Rabia contra Israel, rabia contra todo
«Israel siempre ha sido una bestia negra provista de todo lo que provoca rencor: tesón, esfuerzo e inteligencia. ¿Cuándo no odiamos a Israel? No empezó con Gaza»

Ilustración de Alejandra Svriz.
En Cataluña, de donde soy yo, ahora mismo no se está hablando de independencia. No porque a los creyentes en la causa se les haya pasado la obsesión; sólo que no es trending topic. ¿Estamos en paz, entonces? Pues claro que no. Siempre habrá ganas de pelea contenida. Parece que la rabia sea una fuerza que simplemente se transforma, como se dice de la energía, que ni se crea ni se destruye. Y ahora le toca a Israel. ¿Por qué? Ya sabemos que el supuesto genocidio en Gaza es la maniobra de distracción que le interesa a nuestro Gobierno en este momento, acorralado como está por los casos de corrupción. Pero es sorprendente cómo se ha extendido esa animadversión tan irracional, tan injusta y tan en contra de nuestros intereses en todos los sentidos.

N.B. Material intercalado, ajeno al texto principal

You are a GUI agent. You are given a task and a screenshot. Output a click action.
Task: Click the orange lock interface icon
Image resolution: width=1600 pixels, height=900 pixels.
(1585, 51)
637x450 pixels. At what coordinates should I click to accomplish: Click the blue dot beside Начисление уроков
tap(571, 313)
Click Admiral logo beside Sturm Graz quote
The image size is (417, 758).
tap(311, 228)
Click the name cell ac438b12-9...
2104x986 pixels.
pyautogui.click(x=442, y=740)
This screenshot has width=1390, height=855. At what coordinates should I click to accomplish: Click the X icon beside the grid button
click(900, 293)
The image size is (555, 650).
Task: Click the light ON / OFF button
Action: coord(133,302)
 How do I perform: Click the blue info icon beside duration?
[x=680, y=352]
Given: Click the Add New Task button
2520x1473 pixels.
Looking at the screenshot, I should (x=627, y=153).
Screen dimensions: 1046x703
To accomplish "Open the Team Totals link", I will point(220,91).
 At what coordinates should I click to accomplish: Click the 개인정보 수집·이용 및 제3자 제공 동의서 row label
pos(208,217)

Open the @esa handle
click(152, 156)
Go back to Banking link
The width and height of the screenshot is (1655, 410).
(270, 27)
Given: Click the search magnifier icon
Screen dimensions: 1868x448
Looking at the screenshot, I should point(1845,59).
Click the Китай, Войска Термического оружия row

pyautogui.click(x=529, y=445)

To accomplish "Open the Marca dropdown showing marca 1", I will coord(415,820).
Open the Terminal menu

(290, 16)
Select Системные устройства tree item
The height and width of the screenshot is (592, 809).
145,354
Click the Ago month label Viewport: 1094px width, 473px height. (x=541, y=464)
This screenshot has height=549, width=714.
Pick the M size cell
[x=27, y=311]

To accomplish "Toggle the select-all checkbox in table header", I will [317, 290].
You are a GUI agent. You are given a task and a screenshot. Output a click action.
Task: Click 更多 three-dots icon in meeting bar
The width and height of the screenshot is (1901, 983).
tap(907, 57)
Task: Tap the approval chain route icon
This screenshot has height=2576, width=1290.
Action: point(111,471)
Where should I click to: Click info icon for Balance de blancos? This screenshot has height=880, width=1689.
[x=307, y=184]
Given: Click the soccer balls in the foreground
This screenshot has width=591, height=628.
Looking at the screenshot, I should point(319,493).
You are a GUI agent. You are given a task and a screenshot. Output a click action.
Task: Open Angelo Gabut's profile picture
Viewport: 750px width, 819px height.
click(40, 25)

Hemos visto anteriormente cómo aparecían de la nada oleadas de ira parecidas. Una razón importante en el caso de Israel podría ser el famoso «sesgo o heurística de disponibilidad», que es aquello que a una persona o a una sociedad le viene a la mente al evaluar un tema, concepto, método o decisión específica. Es la adaptación de un cerebro que prefiere no gastar neuronas en tiempo y en esfuerzo para llegar a una conclusión cuando hay disponible un chivo expiatorio clásico. E Israel siempre ha sido una bestia negra provista de todo lo que provoca rencor: tesón, esfuerzo e inteligencia. ¿Cuándo no odiamos a Israel? No empezó precisamente con la guerra de Gaza.
Tal vez la idea de que «los envidiosos heredaron la tierra» explicaría en parte el malestar que lleva a apuntarse con fervor a causas que se exageran hasta el delirio. No soy la única en sospechar que los sentimientos de frustración, de incomodidad o de ira son «previos» a la adopción de una creencia. Dicho de otro modo: no todo el mundo indignado por determinada injusticia se apunta vehementemente a la asociación X que lucha contra ella. Para muchos -más de los que creemos- es al revés: están cabreados o frustrados y se les cruza un motivo cañero para vehicularlo. Y allá van.
Todas las generaciones han contado con su bolsa de individuos dispuestos a apoyar causas con pasión. Pero, según nos aseguran psicólogos como Robert Henderson, ahora, mayormente, el malestar se da entre las élites. La inquietud por el futuro ya no es algo exclusivo de los pobres; ahora preocupa a los hijos de quienes fueron ricos o influyentes. En los últimos años, la fuerza más explosiva de la sociedad no es la movilidad ascendente, sino su opuesta.
«Los hijos de las élites también creían que vivirían por lo menos igual que sus padres. Hoy, esa suposición ya no se sostiene»
Nos encantan las historias de personas que pasan de la pobreza a la riqueza. Pensemos en Amancio Ortega, Juan Roig o José Elías, ese señor -dueño de los congelados La Sirena- que se ha hecho tan famoso. O también en esos influencers que, desde Vallecas, se tan tenido que ir a vivir a Andorra por el fisco. Estas historias se reciclan sin cesar porque afirman el hasta hace poco credo de que cada generación puede superar a la anterior. Los hijos de las élites (burgueses, abogados, médicos, artistas o escritores de fama…) también creían que vivirían por lo menos igual que sus padres. Hoy, esa suposición ya no se sostiene. De hecho, cuanto más altos sean los ingresos de los padres, menos probable es que los hijos los igualen.
Por eso la izquierda hoy está «gentrificada», que dice el economista de la conducta Lionel Page, autor de Optimally Irrational. The Good Reasons We Behave the Way We Do. Si se fijan en la «trazabilidad» de muchos políticos de Podemos, la CUP o Comuns verán que muchos no vienen de las clases bajas y obreras precisamente. Y si les hace falta pactar con Bildu, pactan, y si les hace falta tener un punto ciego con el yihadismo de Gaza, lo tienen. En la cúpula no caben todos, y los hijos de la opulencia se movilizan. Y luego ya se verá.